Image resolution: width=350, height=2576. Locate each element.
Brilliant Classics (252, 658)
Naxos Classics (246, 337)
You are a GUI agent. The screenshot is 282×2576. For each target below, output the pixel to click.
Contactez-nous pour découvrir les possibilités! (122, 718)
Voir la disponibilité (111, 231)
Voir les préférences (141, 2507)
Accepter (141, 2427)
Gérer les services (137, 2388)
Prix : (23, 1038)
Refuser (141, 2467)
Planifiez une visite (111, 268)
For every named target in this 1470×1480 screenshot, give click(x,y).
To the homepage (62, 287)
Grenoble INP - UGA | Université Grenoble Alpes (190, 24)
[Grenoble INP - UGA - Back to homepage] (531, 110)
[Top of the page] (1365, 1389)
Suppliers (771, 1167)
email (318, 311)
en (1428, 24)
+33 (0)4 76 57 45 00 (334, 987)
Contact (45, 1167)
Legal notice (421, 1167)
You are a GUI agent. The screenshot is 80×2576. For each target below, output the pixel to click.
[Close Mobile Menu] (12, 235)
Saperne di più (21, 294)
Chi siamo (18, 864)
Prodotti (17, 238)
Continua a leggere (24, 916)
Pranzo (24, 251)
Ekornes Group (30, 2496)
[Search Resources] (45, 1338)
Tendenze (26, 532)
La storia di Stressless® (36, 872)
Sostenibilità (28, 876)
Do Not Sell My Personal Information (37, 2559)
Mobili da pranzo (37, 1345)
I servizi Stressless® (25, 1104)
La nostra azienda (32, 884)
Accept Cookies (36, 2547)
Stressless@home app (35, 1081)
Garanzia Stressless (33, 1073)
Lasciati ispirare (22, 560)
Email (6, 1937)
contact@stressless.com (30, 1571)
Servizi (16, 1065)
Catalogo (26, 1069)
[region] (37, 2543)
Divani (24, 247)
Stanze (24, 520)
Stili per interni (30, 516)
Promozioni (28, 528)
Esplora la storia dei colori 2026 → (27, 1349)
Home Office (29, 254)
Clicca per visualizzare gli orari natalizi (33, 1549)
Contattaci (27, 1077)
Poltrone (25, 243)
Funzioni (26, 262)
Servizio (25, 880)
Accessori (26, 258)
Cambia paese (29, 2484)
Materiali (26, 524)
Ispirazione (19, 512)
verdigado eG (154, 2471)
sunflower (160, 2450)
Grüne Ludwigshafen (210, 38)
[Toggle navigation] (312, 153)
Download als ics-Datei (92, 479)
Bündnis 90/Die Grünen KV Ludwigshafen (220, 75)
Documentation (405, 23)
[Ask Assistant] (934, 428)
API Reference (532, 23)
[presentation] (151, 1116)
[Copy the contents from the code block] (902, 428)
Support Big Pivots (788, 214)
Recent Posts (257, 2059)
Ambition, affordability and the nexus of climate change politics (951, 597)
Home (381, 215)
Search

------------

> Task brief
List, from the entries above, every line in which the word "storia" shows up.

> Solved problem
La storia di Stressless® (36, 872)
Esplora la storia dei colori 2026 → (27, 1349)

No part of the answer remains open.